» **Data to use**:
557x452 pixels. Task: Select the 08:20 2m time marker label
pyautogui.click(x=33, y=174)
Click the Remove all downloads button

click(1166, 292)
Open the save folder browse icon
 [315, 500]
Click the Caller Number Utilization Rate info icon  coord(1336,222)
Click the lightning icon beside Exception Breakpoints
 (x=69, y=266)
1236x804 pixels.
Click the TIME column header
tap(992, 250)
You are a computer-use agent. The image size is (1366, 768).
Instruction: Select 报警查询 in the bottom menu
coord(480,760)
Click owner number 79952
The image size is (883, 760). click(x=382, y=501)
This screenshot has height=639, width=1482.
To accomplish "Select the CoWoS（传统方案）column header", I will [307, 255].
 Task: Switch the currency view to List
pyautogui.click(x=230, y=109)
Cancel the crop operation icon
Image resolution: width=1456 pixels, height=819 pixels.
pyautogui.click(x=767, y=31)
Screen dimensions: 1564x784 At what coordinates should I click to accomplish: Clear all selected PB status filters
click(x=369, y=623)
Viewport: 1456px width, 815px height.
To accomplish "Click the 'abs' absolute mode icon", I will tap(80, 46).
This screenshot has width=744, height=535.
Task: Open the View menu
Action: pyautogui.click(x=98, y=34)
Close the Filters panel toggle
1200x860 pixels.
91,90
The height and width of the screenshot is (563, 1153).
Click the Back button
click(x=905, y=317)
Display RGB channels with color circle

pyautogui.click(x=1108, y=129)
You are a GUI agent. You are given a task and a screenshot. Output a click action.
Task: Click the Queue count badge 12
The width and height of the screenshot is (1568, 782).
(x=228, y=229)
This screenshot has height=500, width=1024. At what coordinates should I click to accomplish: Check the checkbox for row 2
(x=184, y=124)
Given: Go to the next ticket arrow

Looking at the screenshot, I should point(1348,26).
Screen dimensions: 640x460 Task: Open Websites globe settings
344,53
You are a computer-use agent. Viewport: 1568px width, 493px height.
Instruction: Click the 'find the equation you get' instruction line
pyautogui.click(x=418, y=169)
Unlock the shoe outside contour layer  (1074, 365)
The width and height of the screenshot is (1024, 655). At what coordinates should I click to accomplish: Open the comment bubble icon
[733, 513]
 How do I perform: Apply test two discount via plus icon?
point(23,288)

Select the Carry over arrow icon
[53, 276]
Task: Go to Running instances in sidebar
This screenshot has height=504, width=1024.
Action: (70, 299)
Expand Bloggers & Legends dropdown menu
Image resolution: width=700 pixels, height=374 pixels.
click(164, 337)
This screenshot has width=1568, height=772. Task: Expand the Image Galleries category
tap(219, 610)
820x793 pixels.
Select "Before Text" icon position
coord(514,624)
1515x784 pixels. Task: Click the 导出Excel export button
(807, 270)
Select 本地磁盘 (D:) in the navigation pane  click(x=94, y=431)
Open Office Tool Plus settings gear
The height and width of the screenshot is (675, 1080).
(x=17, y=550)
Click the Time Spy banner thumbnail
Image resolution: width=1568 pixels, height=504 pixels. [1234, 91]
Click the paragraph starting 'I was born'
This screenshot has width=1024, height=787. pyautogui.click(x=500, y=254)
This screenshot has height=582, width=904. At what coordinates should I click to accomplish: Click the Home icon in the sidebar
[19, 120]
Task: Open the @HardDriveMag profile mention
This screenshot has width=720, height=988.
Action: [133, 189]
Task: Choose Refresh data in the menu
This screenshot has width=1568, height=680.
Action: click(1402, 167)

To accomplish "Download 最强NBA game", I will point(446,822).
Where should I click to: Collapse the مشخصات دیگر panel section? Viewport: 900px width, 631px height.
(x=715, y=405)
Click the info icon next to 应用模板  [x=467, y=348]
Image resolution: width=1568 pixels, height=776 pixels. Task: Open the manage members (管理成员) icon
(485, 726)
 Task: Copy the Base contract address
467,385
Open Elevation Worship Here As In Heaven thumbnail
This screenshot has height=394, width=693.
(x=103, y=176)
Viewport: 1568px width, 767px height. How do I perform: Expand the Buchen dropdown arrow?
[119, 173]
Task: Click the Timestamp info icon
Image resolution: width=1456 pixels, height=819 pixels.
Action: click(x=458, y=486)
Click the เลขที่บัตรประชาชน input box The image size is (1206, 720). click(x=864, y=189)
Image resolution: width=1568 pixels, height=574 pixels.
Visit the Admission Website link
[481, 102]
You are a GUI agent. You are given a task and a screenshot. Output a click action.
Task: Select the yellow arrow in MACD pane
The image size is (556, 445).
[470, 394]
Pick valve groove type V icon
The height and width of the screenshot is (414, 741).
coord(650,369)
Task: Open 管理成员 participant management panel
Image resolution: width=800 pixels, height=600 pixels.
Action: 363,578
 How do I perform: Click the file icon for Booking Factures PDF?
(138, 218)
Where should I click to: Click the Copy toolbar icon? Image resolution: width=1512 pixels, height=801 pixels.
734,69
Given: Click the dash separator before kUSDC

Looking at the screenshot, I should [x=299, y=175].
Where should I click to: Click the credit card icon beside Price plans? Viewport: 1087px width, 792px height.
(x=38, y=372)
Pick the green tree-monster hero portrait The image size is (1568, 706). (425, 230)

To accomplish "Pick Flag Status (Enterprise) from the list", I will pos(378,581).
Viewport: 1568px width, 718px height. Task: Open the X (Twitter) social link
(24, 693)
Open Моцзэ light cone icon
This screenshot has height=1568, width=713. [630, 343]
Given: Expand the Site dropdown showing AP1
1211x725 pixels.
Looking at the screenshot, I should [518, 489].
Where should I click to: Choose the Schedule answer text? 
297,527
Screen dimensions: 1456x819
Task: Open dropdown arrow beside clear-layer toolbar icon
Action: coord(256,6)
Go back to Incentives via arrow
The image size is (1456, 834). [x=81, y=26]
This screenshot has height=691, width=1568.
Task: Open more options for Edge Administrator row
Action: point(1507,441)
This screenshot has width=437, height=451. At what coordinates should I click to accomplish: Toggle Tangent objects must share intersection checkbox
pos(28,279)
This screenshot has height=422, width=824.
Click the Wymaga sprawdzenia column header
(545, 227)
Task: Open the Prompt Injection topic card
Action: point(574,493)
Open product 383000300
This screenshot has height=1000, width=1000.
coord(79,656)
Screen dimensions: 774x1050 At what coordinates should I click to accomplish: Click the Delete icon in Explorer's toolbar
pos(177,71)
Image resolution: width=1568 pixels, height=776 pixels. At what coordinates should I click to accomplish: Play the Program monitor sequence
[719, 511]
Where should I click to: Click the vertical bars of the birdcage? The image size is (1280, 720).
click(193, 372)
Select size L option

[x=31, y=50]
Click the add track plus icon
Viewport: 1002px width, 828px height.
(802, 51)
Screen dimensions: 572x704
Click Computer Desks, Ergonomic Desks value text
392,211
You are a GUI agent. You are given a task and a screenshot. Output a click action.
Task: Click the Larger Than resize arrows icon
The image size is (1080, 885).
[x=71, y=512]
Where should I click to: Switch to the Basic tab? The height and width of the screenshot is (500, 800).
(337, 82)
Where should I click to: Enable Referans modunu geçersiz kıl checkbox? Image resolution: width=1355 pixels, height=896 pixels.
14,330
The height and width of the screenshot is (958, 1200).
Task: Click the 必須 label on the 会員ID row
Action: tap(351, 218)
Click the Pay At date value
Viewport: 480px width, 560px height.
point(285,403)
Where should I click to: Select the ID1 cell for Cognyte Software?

» **Set problem**: Extract every line of the records that contains the string "sidebar", matching case exactly.

» **Answer for this exercise**:
Task: Go to Running instances in sidebar
This screenshot has height=582, width=904. At what coordinates should I click to accomplish: Click the Home icon in the sidebar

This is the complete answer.